**Goal of the exercise**
From the entries that follow, copy every line with the word "agent".

**Data records**
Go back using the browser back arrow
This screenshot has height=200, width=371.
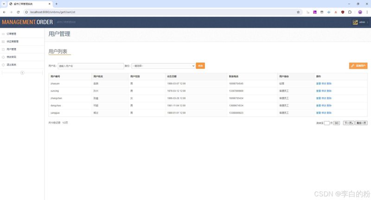click(4, 12)
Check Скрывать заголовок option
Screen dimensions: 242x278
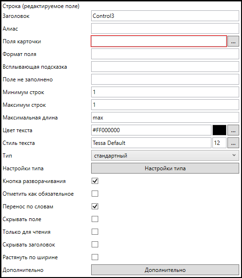tap(95, 245)
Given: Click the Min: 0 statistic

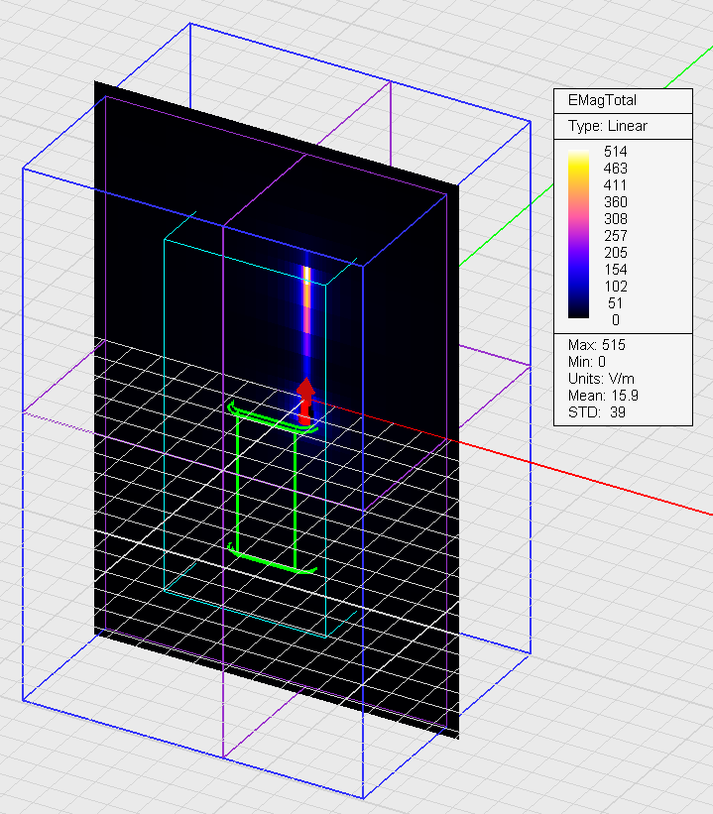Looking at the screenshot, I should [x=589, y=362].
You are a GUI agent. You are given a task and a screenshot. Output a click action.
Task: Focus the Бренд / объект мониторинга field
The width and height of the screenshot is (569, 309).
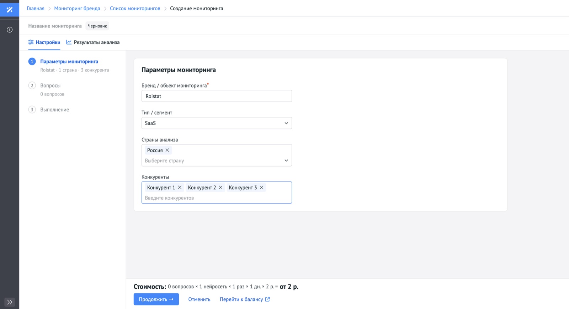coord(217,96)
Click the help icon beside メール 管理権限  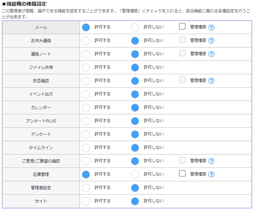211,27
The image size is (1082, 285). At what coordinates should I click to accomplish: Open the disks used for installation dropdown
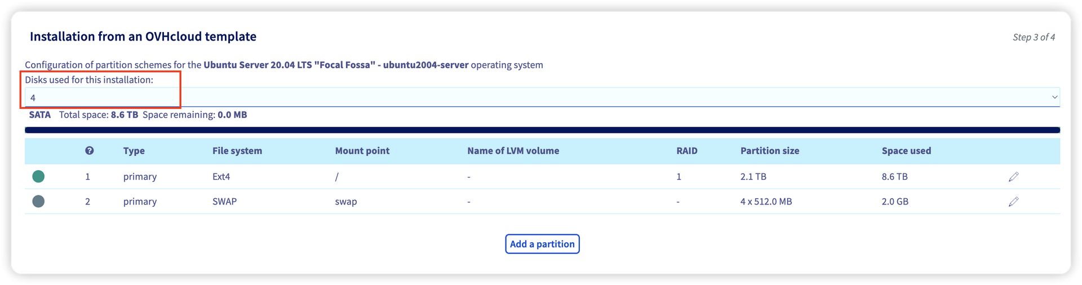pyautogui.click(x=541, y=97)
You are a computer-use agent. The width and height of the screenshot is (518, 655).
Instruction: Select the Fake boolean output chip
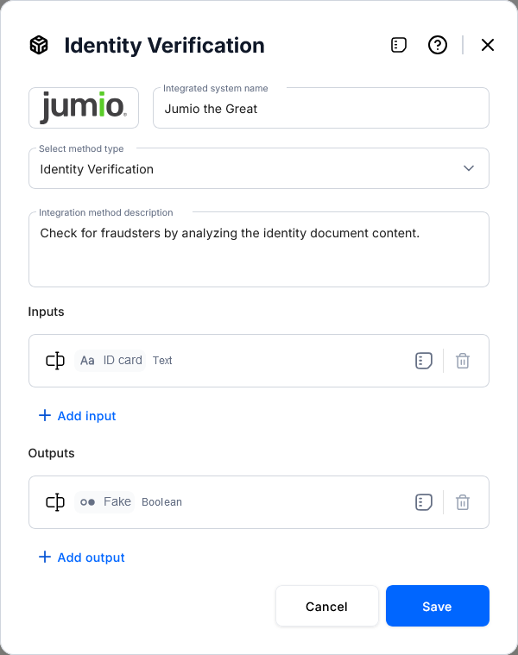(105, 502)
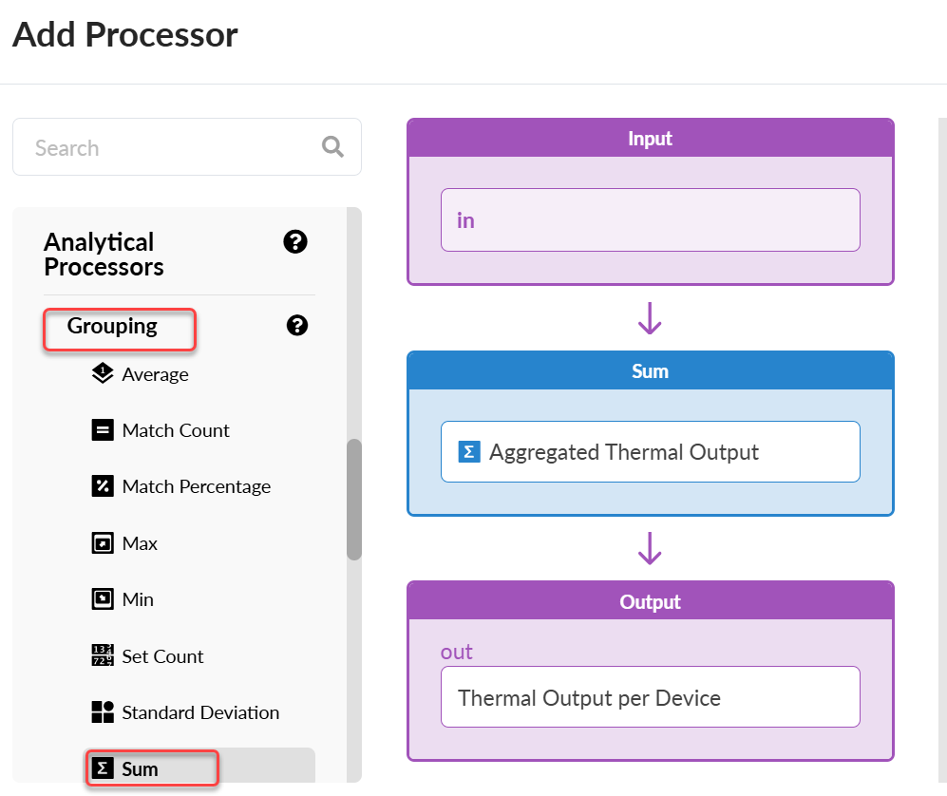The height and width of the screenshot is (796, 947).
Task: Click the Match Count icon
Action: [x=103, y=430]
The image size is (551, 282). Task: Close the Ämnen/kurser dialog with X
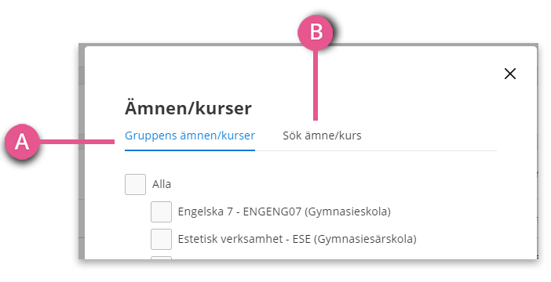(510, 74)
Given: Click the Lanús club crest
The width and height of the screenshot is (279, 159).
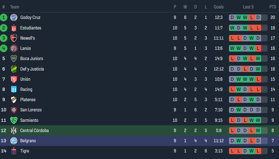Looking at the screenshot, I should pos(14,48).
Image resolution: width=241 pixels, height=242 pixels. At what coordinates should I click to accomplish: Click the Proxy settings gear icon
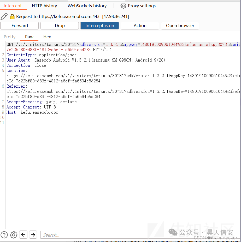[x=123, y=6]
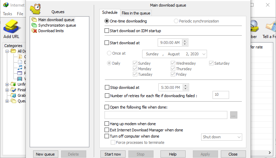This screenshot has width=276, height=158.
Task: Check the Stop download at option
Action: click(107, 87)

**Task result**
You are a GUI agent. You are given a task and a screenshot. Output a click action.
You are a computer-use agent. The width and height of the screenshot is (518, 655).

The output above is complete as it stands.